In SQL Server 2019 (15.x), confidential queries using enclaves on a character string column (char, nchar) require the column uses a binary2 sort order (BIN2) collation. In Azure SQL Database, confidential queries on character strings require a BIN2 collation or a UTF-8 collation.

Indexes on enclave-enabled columns

You can create nonclustered indexes on enclave-enabled columns using randomized encryption to make confidential DML queries using the secure enclave run faster.

To ensure an index on a column that is encrypted using randomized encryption doesn't leak sensitive data, the key values in the index data structure (B-tree) are encrypted and sorted based on their plaintext values. Sorting by the plaintext value is also useful for processing queries inside the enclave. When the query executor in the Database Engine uses an index on an encrypted column for computations inside the enclave, it searches the index to look up specific values stored in the column. Each search may involve multiple comparisons. The query executor delegates each comparison to the enclave, which decrypts a value stored in the column and the encrypted index key value to be compared, it performs the comparison on plaintext and it returns the result of the comparison to the executor.

Creating indexes on columns that use randomized encryption and are not enclave-enabled remains unsupported.

An index on a column using deterministic encryption is sorted based on ciphertext (not plaintext), regardless if the column is enclave-enabled or not.

For more information, see Create and use indexes on columns using Always Encrypted with secure enclaves. For general information on how indexing in Database Engine works, see the article, Clustered and Nonclustered Indexes Described.

Database recovery

If an instance of SQL Server fails, its databases may be left in a state where the data files may contain some modifications from incomplete transactions. When the instance is started, it runs a process called database recovery, which involves rolling back every incomplete transaction found in the transaction log to make sure the integrity of the database is preserved. If an incomplete transaction made any changes to an index, those changes also need to be undone. For example, some key values in the index may need to be removed or reinserted.

Important

Microsoft strongly recommends enabling Accelerated database recovery (ADR) for your database, before creating the first index on an enclave-enabled column encrypted with randomized encryption. ADR is enabled by default in Azure SQL Database, but not in SQL Server 2019 (15.x).

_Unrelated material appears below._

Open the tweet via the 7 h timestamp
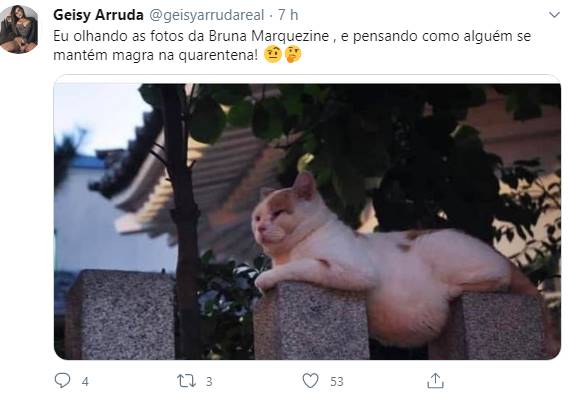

With the traditional database recovery process (that follows the ARIES recovery model), to undo a change to an index, SQL Server needs to wait until an application provides the column encryption key for the column to the enclave, which can take a long time. Accelerated database recovery (ADR) dramatically reduces the number of undo operations that must be deferred because a column encryption key is not available in the cache inside the enclave. Consequently, it substantially increases the database availability by minimizing a chance for a new transaction to get blocked. With ADR enabled, SQL Server still may need a column encryption key to complete cleaning up old data versions but it does that as a background task that does not impact the availability of the database or user transactions. You may, however, see error messages in the error log, indicating failed cleanup operations due to a missing column encryption key.

Security considerations

The following security considerations apply to Always Encrypted with secure enclaves.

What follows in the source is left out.